Segmented structure according to one of Claims 1 to 5,

characterized in that said rotation system (8) comprises a transmission shaft (27) interconnecting inner ends of two arms (9A, 9B) of the translation system (6) and a motor (28) for rotating this transmission axis (27).

Segmented structure according to any one of the preceding claims

characterized in that it comprises:

- a central main panel (2);

- two secondary panels (3, 4) arranged on either side of said main panel (2) in the central position in the deployed position so as to have a parabolic shape; and two deployment devices (5) associated, respectively, with said secondary panels (3, 4).

9. Satellite antenna reflector,

characterized in that it comprises a segmented structure (1) according to any one of claims 1 to 8.

10. Satellite,

characterized in that it comprises at least one segmented structure (1) according to any one of claims 1 to 8.

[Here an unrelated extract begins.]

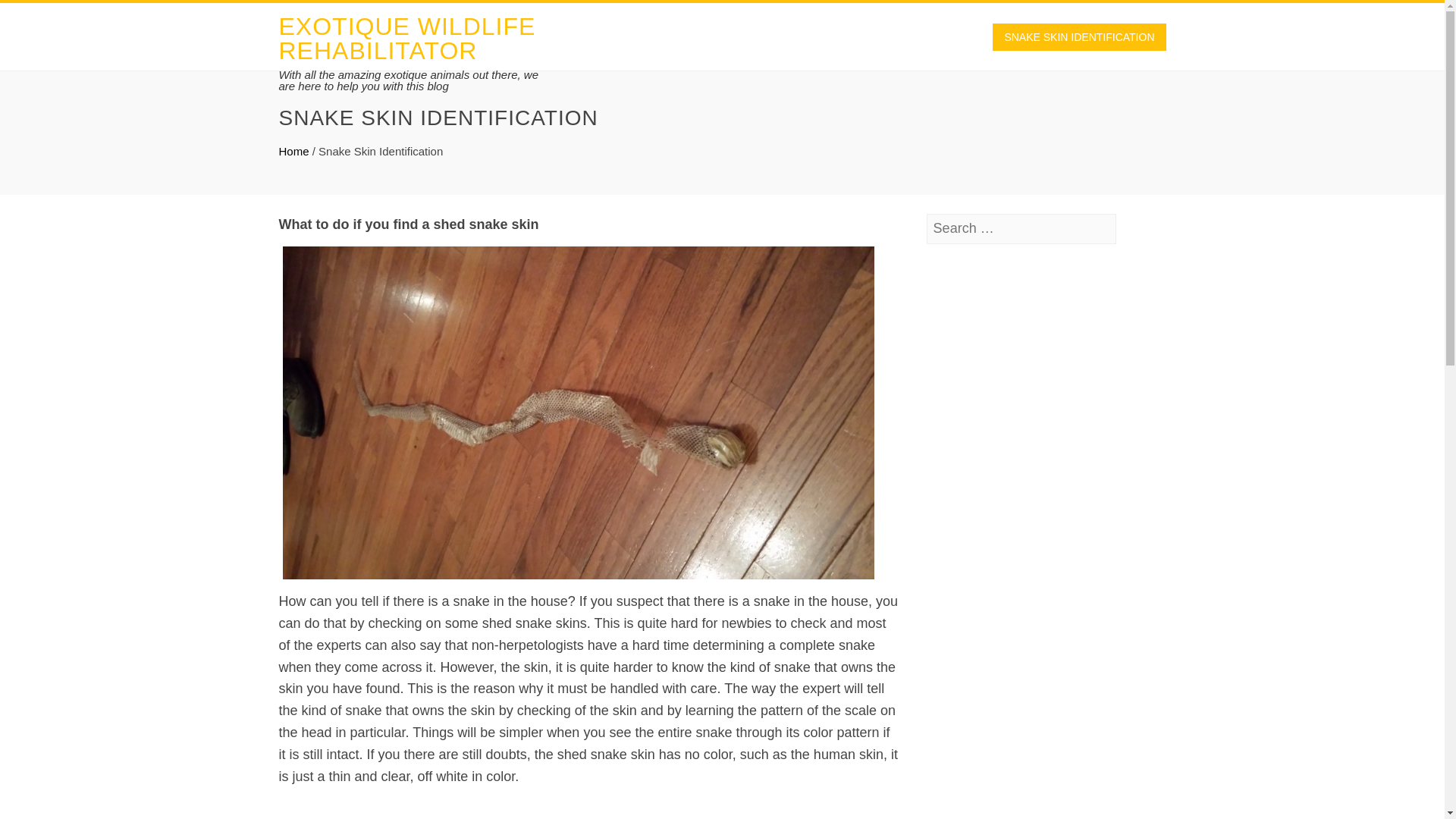
SNAKE SKIN IDENTIFICATION (1079, 36)
EXOTIQUE WILDLIFE REHABILITATOR (407, 38)
Home (293, 151)
Search (37, 15)
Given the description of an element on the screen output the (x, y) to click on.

11. A method of deploying a segmented structure (1) according to any one of claims 1 to 8,

characterized in that it comprises successive steps consisting, when deploying the stored position (P1) to the deployed position (P2):

a) performing, from the stored position, a rotation by means of said rotation system (8) in a first direction of rotation (A1) so as to move said translation system (6) provided at its outer end; the secondary panel (3) of the rear panel (2B) of the main panel (2);

b) translating with said translation system (6) in a first translation direction (B1) so as to bring the latter into an unfolded position;

c) rotating in a direction (A2) opposite said first direction of rotation (A1) by means of said rotation system (8) so as to bring the secondary and main panels substantially in the same general plane; and

d) translating with said translation system (6) in a direction (B2) opposite to said first direction of translation (B1) so as to bring the secondary panel (3) into contact with the main panel (2) in a position representing the deployed position (P2).

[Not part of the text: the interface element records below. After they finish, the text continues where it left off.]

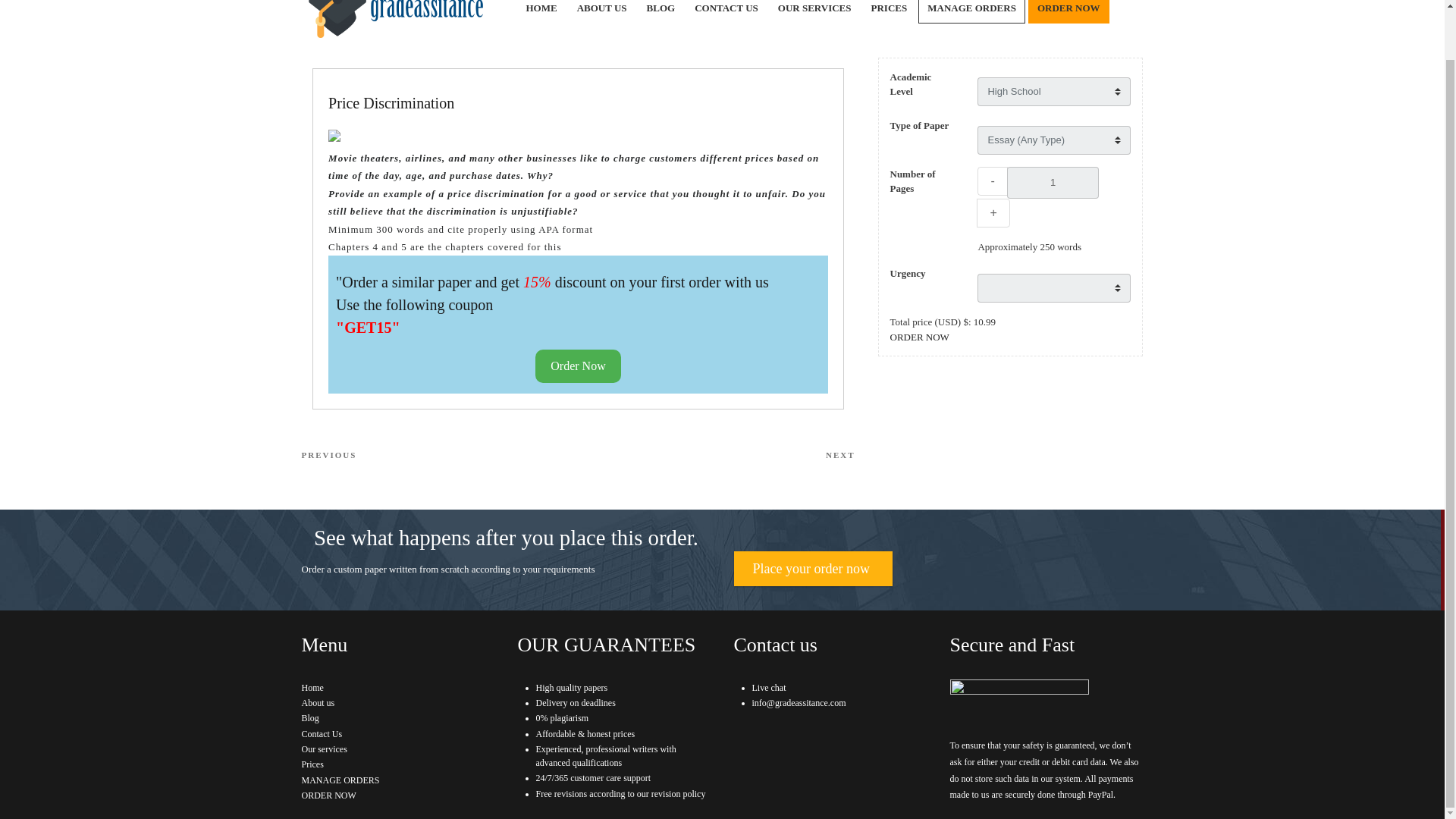
ORDER NOW (919, 336)
Prices (312, 764)
MANAGE ORDERS (340, 779)
Our services (324, 748)
BLOG (661, 11)
OUR SERVICES (815, 11)
Contact Us (321, 733)
ORDER NOW (328, 795)
PRICES (889, 11)
ORDER NOW (1068, 11)
CONTACT US (726, 11)
Order Now (577, 366)
1 (1053, 183)
Blog (716, 454)
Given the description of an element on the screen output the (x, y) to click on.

12. Deployment method according to claim 1,

characterized in that the unfolded position of the translation system (6) corresponds to the maximum extension position of said translation system (6).

13. Deployment method according to claim 12,

characterized in that in step d), the auxiliary rotation system (14, 15) of the translation system (6) rotates in the same direction as in step b).

14. Deployment method according to one of claims 11 and 12, characterized in that in step d), the auxiliary rotation system (14, 15) of the translation system (6) rotates in the direction opposite to that of step b).